Some Customs and Border Protection P-3s run patrols and some Coast
Guard planes do as well. Other U.S. planes, such as E-3 AWACS and
JSTARS, periodically fly from two "forward operating locations" (not
"bases," to assuage political sensitivity) in Curacao and at San
Salvador's airport. A base in Manta, Equador, closed in 2009.

The U.S. still supplements government ISR with private companies.
Figures are hard to come by, but from 2005 through 2009, the U.S.
spent $313 million on contract ISR in the region, according to a 2011
report by the Homeland Security and Governmental Affairs Committee.

U.S. officials have tweaked such operations since the 2003 crashes of
the Cessna Caravans. There is no more SOUTHCOM Reconnaissance System,
but there is a Counternarcotics Surveillance System. More
significantly, the single-engine Cessnas were replaced by twin-engine
planes.

THE FUTURE
SOUTHCOM hopes that the end of the war in Afghanistan will free up
airplanes and experienced ISR crews.

"We do expect something of a peace dividend from the assets coming
out of CENTCOM in Afghanistan," Munroe said. "That peace dividend
probably isn't going to be as much as we had hoped for."

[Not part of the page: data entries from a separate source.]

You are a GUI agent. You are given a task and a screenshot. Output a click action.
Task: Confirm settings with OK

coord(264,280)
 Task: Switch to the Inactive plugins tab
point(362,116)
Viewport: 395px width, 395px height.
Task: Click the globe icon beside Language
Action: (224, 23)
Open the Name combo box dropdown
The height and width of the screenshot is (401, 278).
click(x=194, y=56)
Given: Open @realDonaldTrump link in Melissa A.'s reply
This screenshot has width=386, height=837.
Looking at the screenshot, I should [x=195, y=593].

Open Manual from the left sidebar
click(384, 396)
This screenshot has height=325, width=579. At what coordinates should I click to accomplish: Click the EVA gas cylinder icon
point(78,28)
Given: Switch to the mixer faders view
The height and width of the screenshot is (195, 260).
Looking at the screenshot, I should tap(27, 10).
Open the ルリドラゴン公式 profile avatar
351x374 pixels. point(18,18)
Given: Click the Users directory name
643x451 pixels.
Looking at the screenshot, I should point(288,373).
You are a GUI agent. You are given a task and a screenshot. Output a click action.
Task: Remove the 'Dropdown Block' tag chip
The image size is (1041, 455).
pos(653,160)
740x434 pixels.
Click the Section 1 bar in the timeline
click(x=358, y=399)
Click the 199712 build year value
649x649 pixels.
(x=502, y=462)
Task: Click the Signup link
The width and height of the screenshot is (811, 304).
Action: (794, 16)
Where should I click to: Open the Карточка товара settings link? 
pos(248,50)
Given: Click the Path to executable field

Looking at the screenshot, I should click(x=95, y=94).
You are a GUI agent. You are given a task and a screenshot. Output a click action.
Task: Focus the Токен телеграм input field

It's a different environment than crews have become accustomed to in
Afghanistan. Drug labs and drug crews are set up in triple canopy
jungle, with foliage so thick that the sunlight barely penetrates.
That means an entirely different set of gear, such as "foliage-
penetrating radar or a lidar-type system that can see under the
canopy," Munroe said.

The sensors find drug traffickers and insurgents and also help
friendly forces get around.

"You know, 5 kilometers in the jungle can take five days to get
through, because they are trying to be stealthy," Munroe said. "They
need to know where the rivers are, where the trails are under the
foliage."

Lockheed Martin's latest foliage-penetrating radar, TRACER, is a
synthetic aperture system that's far smaller than older technology.
The company says it has manufactured four TRACER systems so far, and
that leaves a lot of jungle.

Sequestration has hit SOUTHCOM hard. Two Navy deployments that had
been scheduled to patrol Central America and the Caribbean have been
canceled.

"The day could soon come," Kelly wrote to Congress, "when U.S.
Southern Command has no assigned [Defense Department] surface assets
to conduct detection and monitoring operations."